(Pixel coordinate grounding data)
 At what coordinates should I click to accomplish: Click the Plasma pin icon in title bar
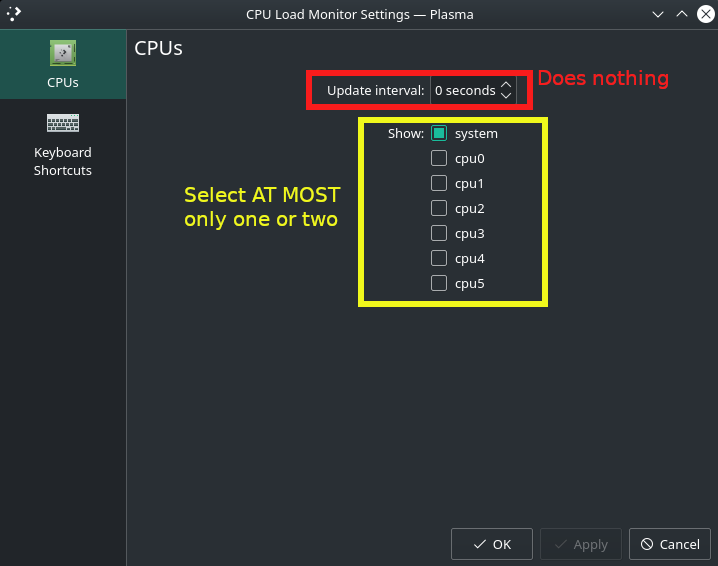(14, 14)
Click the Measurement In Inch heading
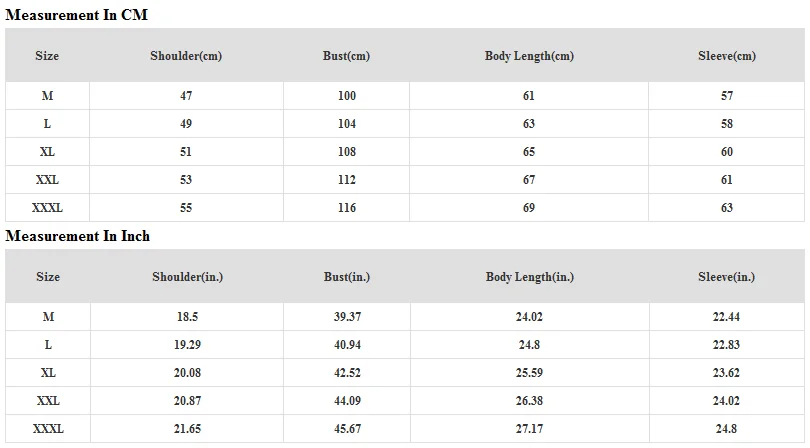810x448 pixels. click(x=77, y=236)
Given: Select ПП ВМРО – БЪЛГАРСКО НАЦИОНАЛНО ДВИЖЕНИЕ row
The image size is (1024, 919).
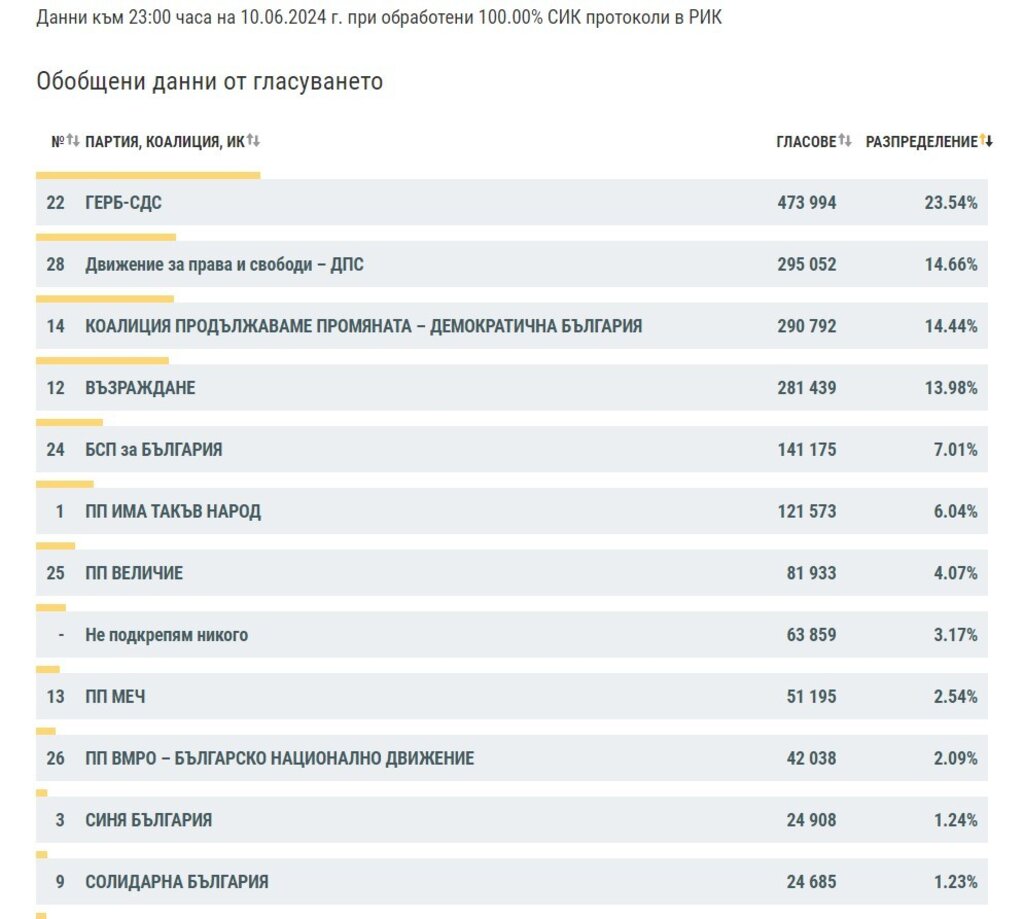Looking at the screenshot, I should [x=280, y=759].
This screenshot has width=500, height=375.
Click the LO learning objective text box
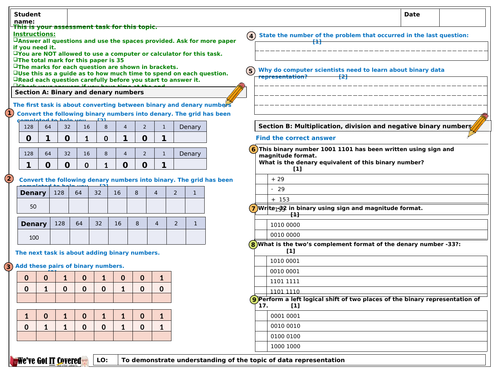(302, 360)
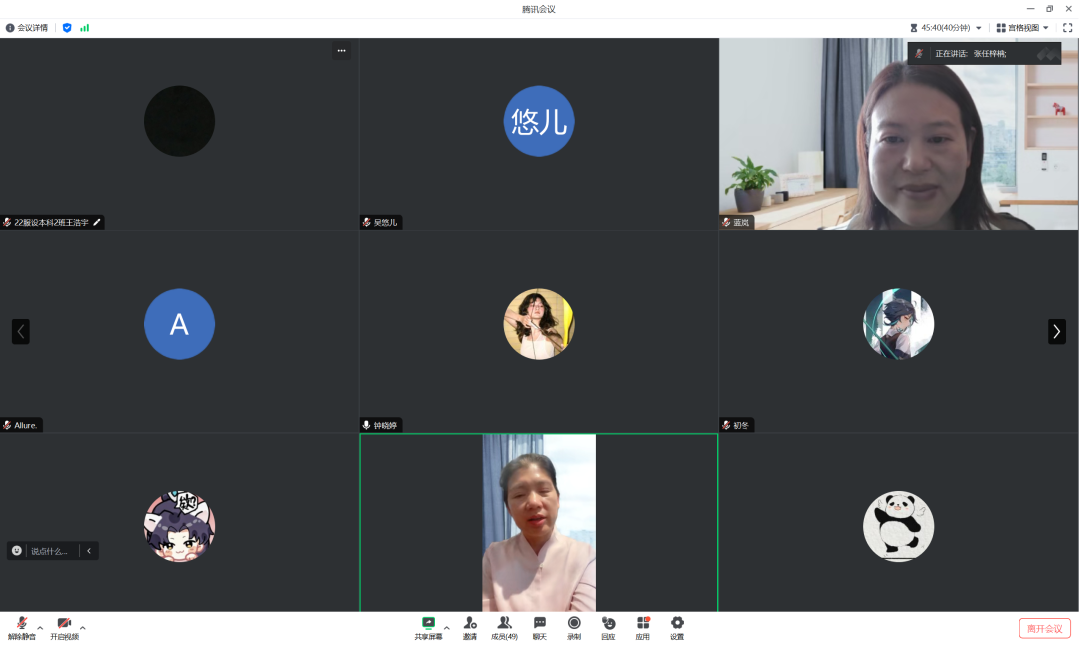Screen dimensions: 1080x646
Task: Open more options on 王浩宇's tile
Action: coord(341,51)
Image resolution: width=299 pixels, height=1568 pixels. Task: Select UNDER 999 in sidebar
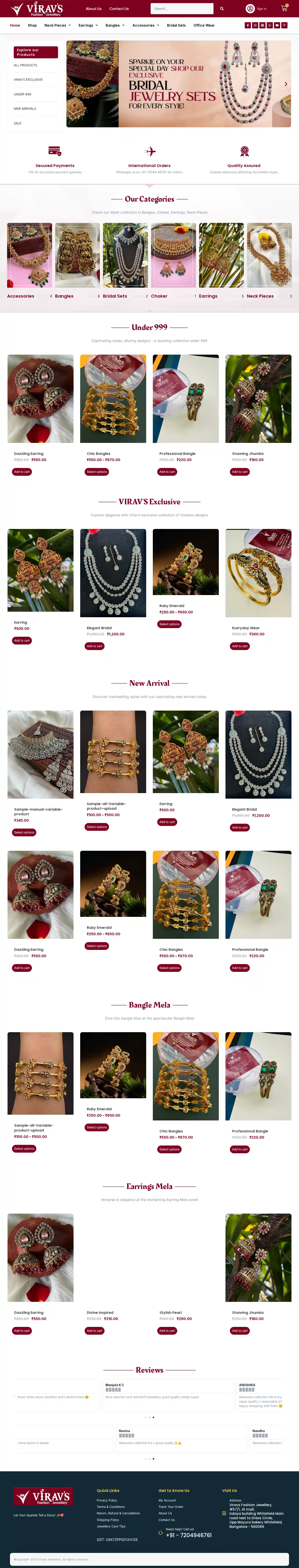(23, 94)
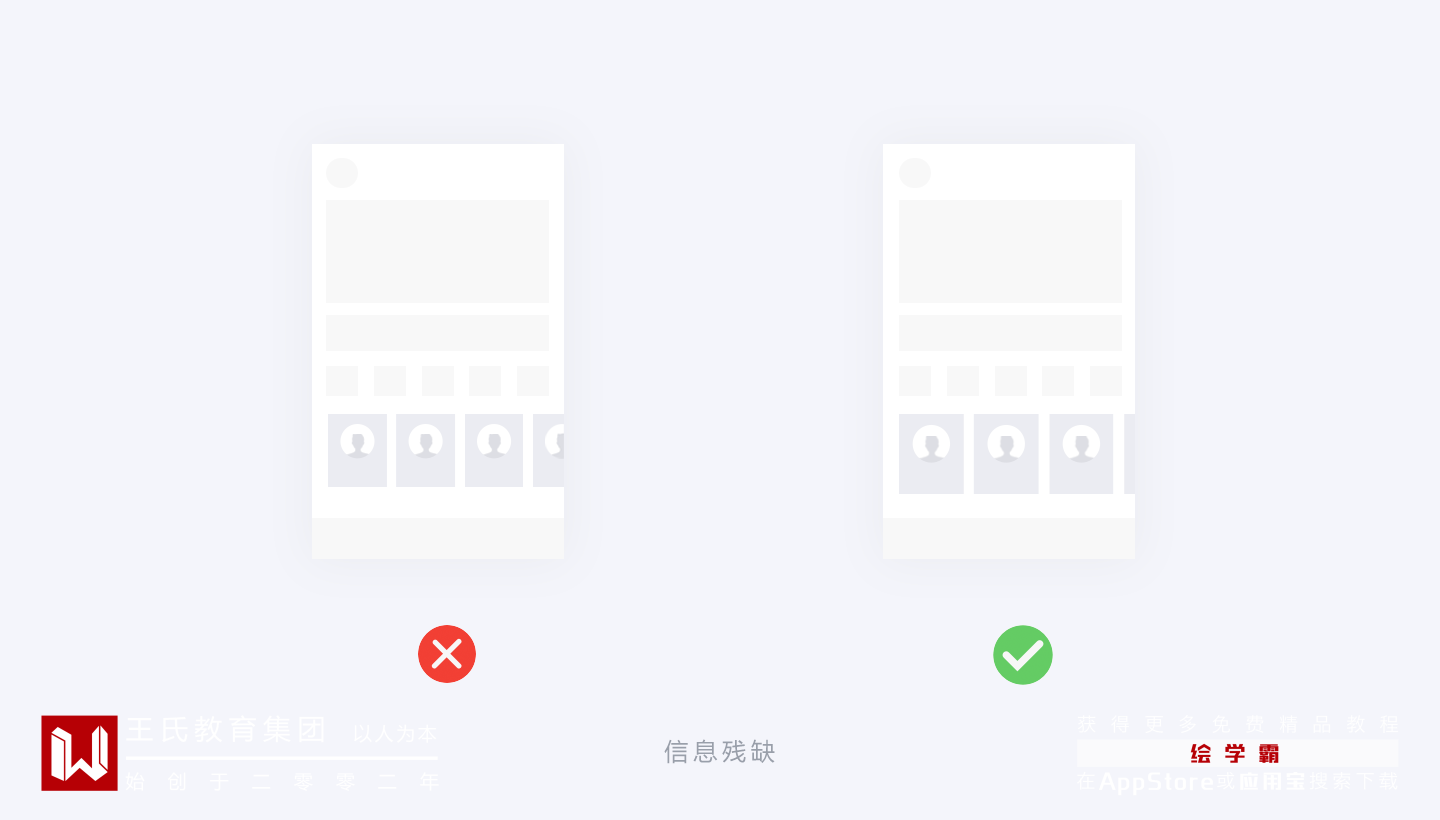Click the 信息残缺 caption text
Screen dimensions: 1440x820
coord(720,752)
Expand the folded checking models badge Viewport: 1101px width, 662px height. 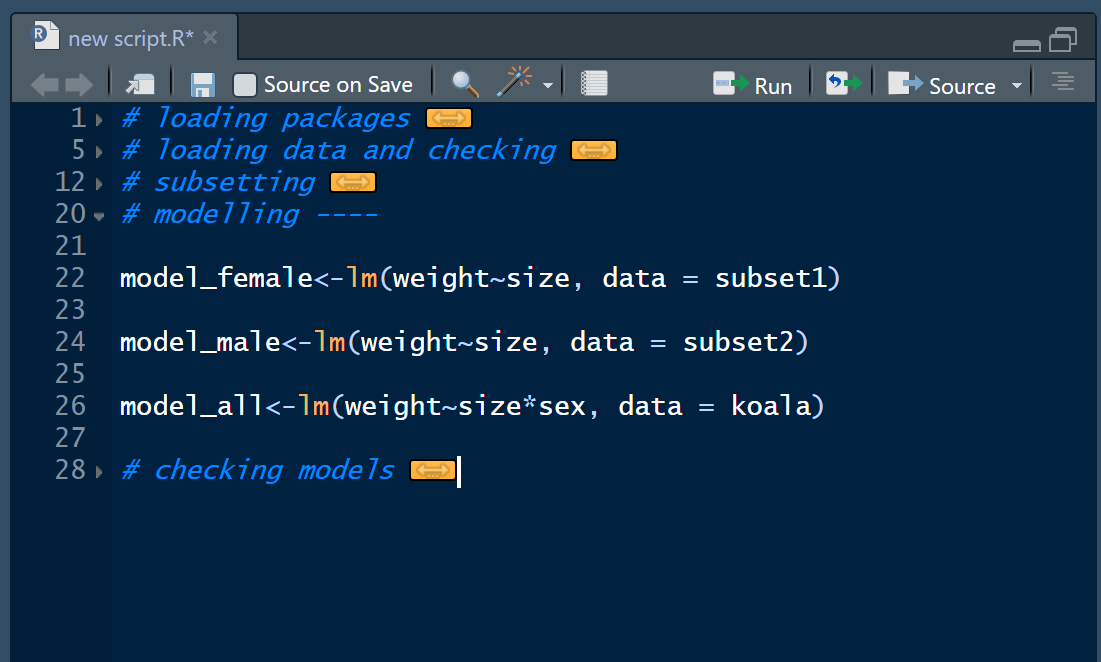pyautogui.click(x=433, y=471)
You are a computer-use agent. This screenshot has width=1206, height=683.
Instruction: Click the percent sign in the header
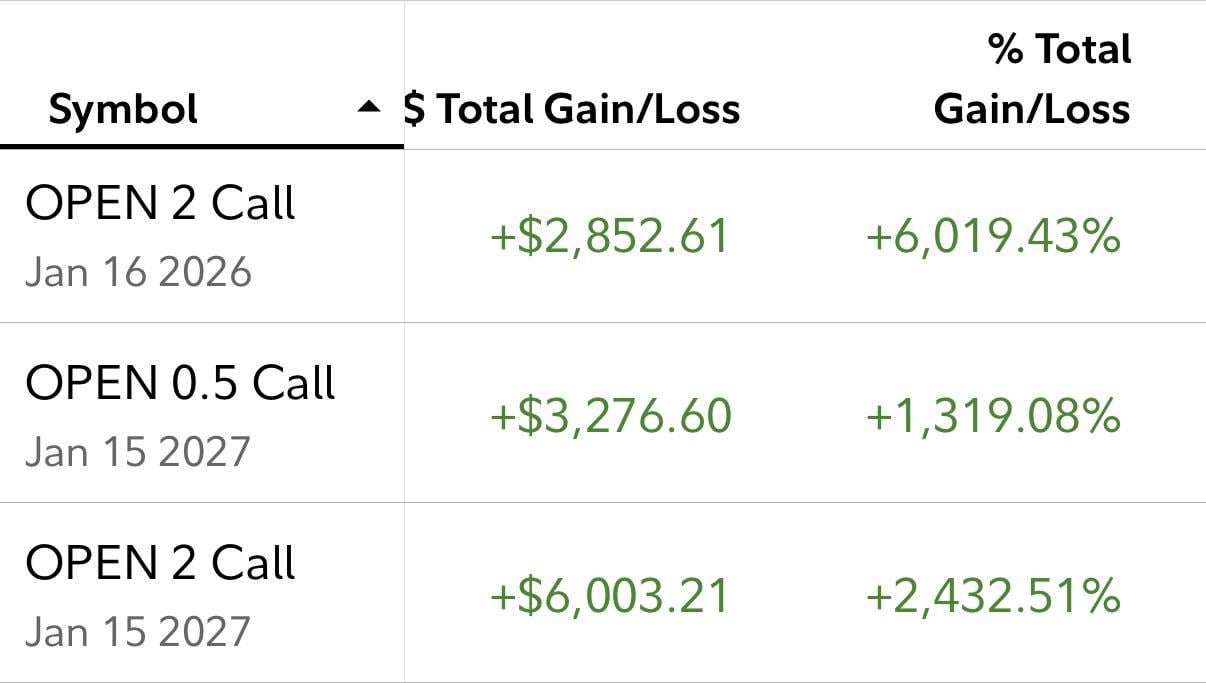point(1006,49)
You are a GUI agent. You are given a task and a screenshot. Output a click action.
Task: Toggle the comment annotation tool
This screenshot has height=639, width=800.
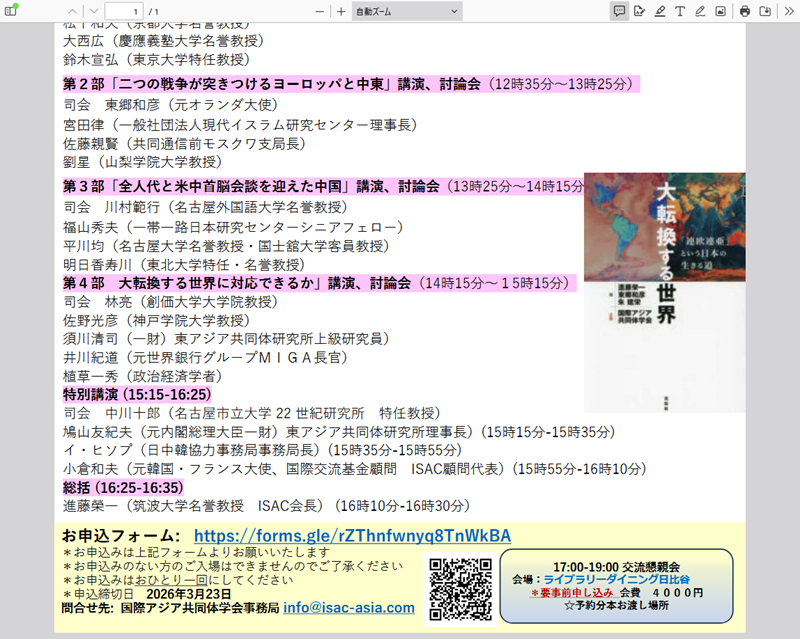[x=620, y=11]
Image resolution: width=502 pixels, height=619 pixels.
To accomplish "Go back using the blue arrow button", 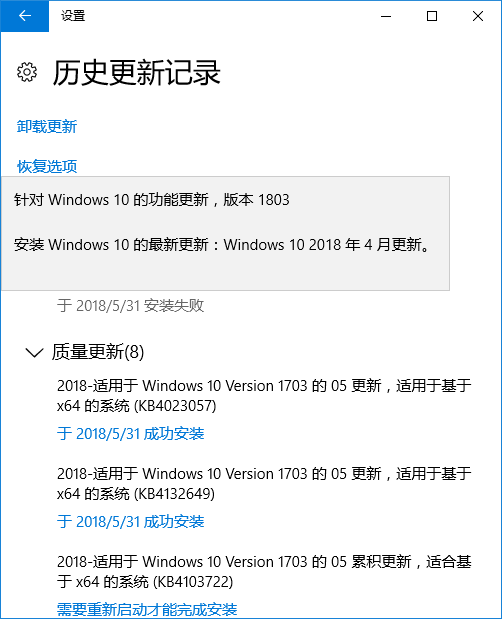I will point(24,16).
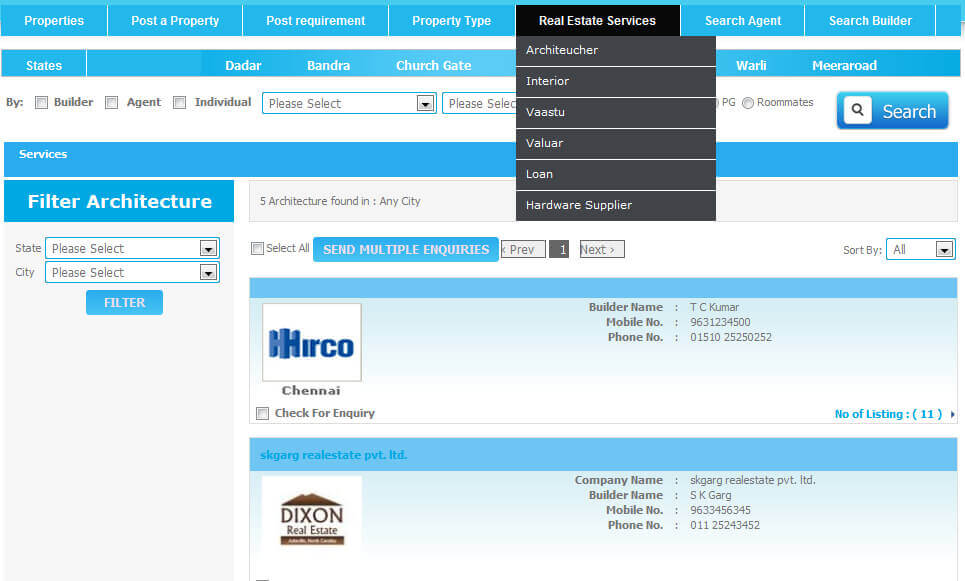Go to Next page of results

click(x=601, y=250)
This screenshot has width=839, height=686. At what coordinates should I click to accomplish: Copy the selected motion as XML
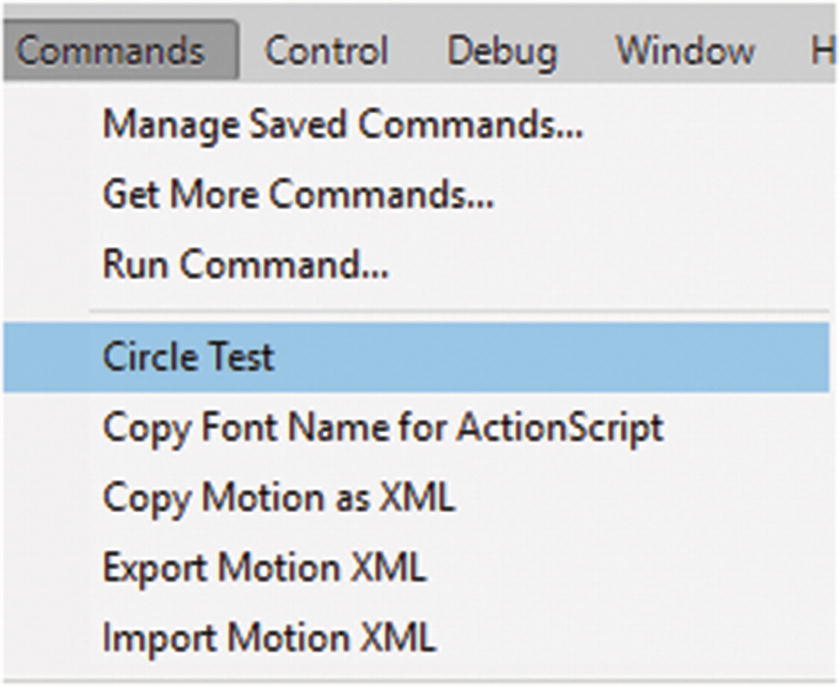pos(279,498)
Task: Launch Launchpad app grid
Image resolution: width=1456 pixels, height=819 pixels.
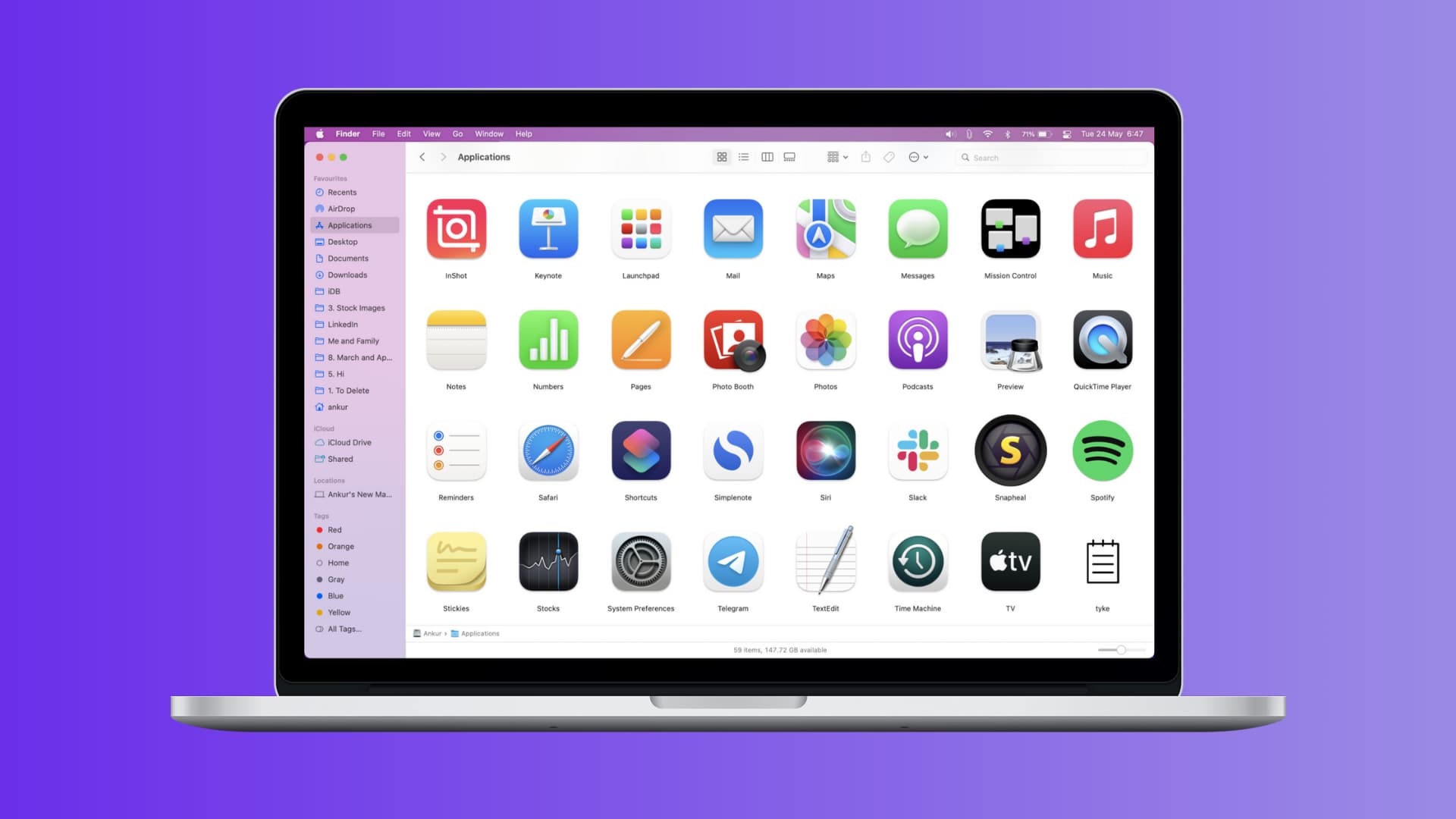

__Instructions for the task__.
Where a line above contains the string "agent", copy that line.

__Task response__.
You are a computer-use agent. This screenshot has width=1206, height=683.
You are a GUI agent. You are given a task and a screenshot. Output a click action.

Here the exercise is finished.